Povíncia Redentorista de Brasília

Beato Pedro Donders: o missionário redentorista que fez da dor um caminho de santidade

A história do Beato Pedro Donders é uma das mais marcantes da missão católica no século XIX. Nascido em 27 de outubro de 1809, na cidade de Tilburgo, no sul da Holanda, ele cresceu em meio à pobreza e às dificuldades familiares. Ainda criança perdeu a mãe, o que o obrigou a interromper os estudos para ajudar o pai, já idoso, a sustentar o lar. Mesmo assim, o desejo de se tornar sacerdote nunca o abandonou.

Sem recursos e com saúde frágil, Pedro encontrou inúmeras portas fechadas. Diversas ordens religiosas recusaram sua entrada, alegando sua condição social e suas limitações acadêmicas. Ainda assim, com o apoio de seu pároco, conseguiu ingressar no seminário diocesano, onde era tratado mais como funcionário do que como aluno. A vida difícil, longe de desanimá-lo, fortaleceu sua espiritualidade e sua confiança em Deus.
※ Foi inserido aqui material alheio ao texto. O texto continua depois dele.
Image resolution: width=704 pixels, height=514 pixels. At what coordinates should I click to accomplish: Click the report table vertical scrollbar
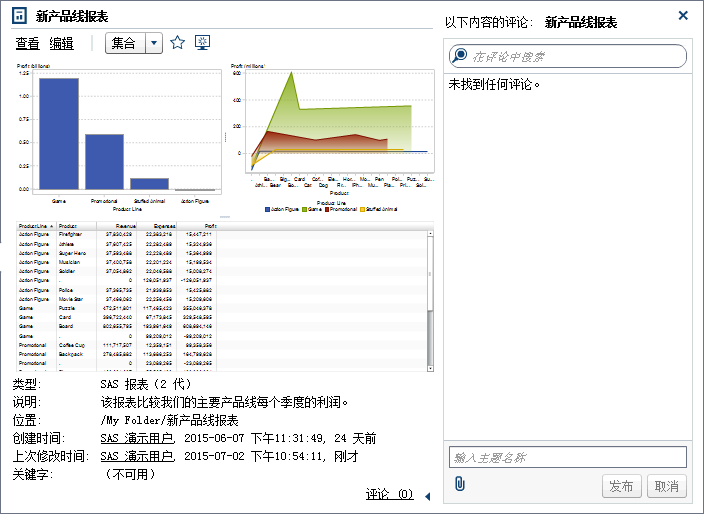point(430,300)
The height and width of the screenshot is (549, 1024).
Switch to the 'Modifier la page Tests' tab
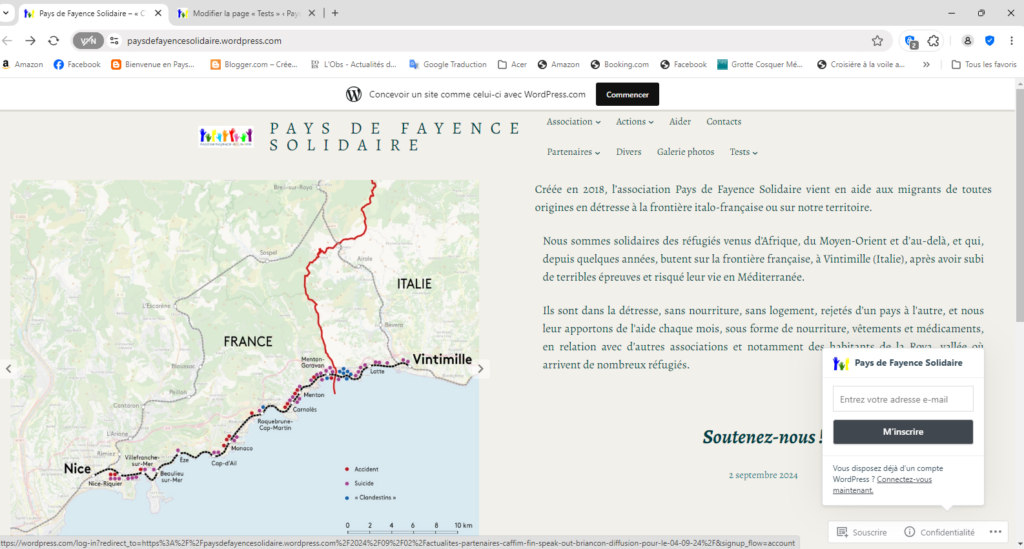[x=242, y=13]
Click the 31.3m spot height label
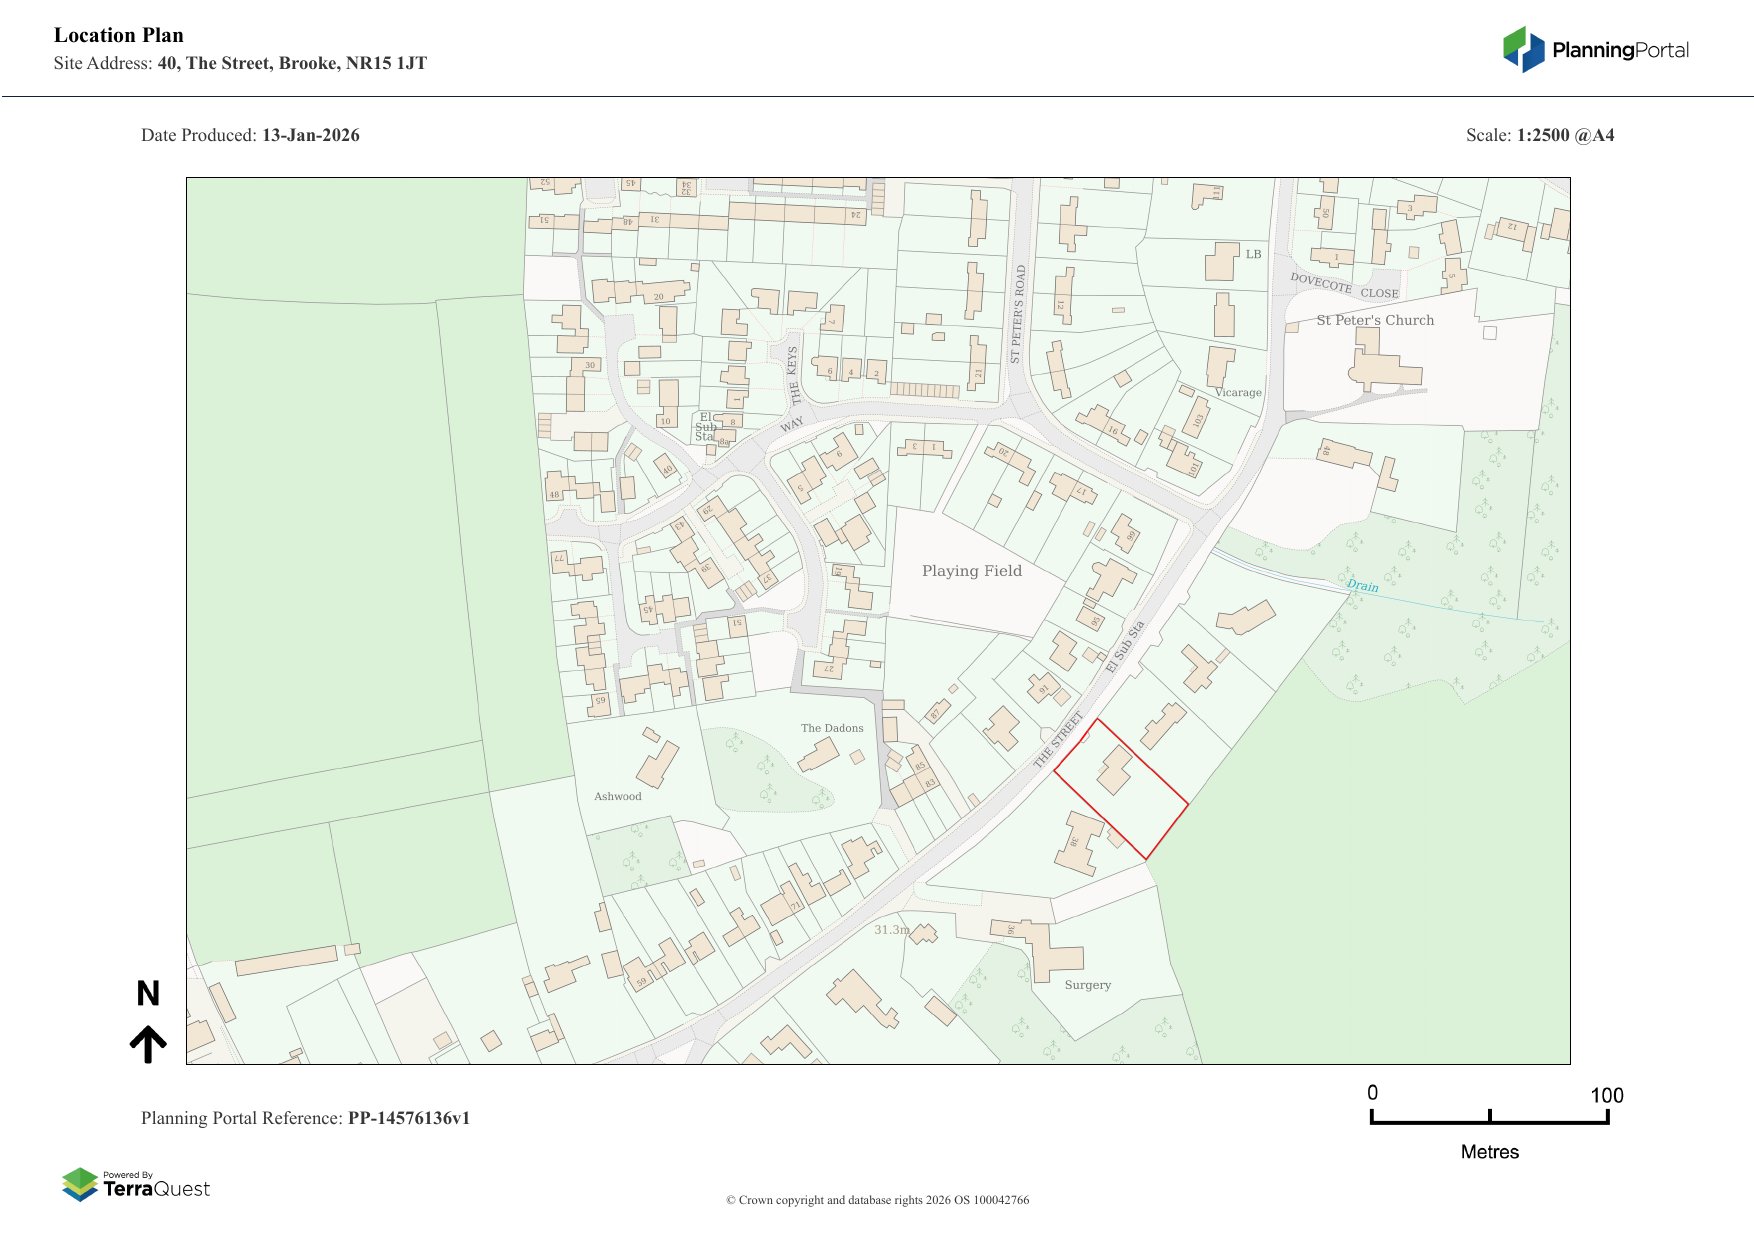Screen dimensions: 1754x1241 (x=891, y=930)
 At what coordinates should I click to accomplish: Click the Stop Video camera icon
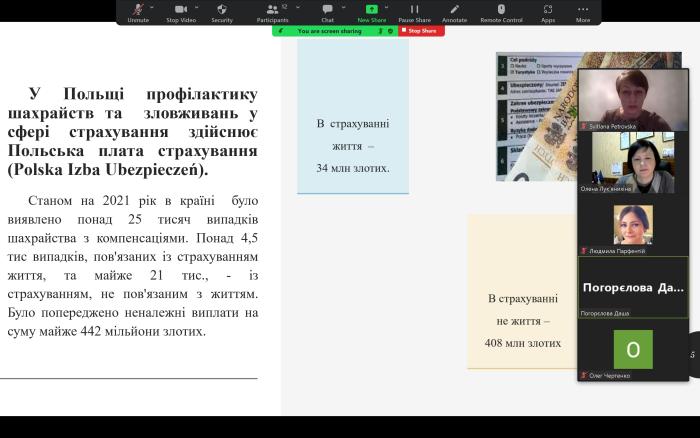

A grande virada de sua vida aconteceu em 1839, quando o Seminário recebeu a visita do Prefeito Apostólico do Suriname, território de missão marcado por extrema pobreza, escravidão e abandono religioso. Entre todos os seminaristas, apenas Pedro se dispôs a partir. Dois anos depois, em 5 de junho de 1841, foi ordenado sacerdote e, em 1842, iniciou sua missão em Paramaribo, numa região quatro vezes maior que seu país de origem.

Durante os primeiros 14 anos no Suriname, Padre Pedro dedicou-se à formação de catequistas, à educação cristã das crianças e à assistência espiritual dos escravos das fazendas holandesas. Sua rotina começava antes do amanhecer com a celebração da Eucaristia, seguida de longos momentos de oração, e se estendia por horas de visitas às famílias e comunidades.

Em 1856, recebeu uma missão ainda mais exigente: a Pastoral dos Enfermos, especialmente dos leprosos de Batávia. O local reunia centenas de pessoas excluídas da sociedade, marcadas pela doença e pelo abandono. Muitos sacerdotes não resistiam à dureza da realidade e desistiam rapidamente, mas Pedro Donders permaneceu ali por quase trinta anos. Ele cuidava pessoalmente dos doentes, alimentava-os, limpava feridas, confortava os moribundos e lhes levava os sacramentos. Onde outros viam apenas sofrimento, ele reconhecia o rosto de Cristo.

A chegada dos Missionários Redentoristas ao Suriname, em 1865, trouxe um novo capítulo à sua trajetória. Mesmo podendo voltar à Europa, Pedro escolheu permanecer com o povo que amava e pediu para ingressar na Congregação do Santíssimo Redentor. Em 1867, professou seus votos religiosos, tornando-se oficialmente um missionário redentorista.

Nos últimos anos de vida, mesmo debilitado, continuou fiel ao seu apostolado. No final de 1886, visitou os enfermos pela última vez, celebrando a Missa, atendendo confissões e distribuindo a Eucaristia. Pouco depois, no dia 14 de janeiro de 1887, faleceu em consequência de uma grave enfermidade nos rins.

Seu testemunho de entrega, oração e serviço aos mais pobres atravessou gerações. Em 1982, a Igreja reconheceu oficialmente sua santidade, quando o Papa São João Paulo II o proclamou Beato. Hoje, Pedro Donders é lembrado como o apóstolo dos leprosos e dos povos indígenas, um missionário que transformou sofrimento em amor e fez da própria vida uma oferta a Deus e aos mais esquecidos.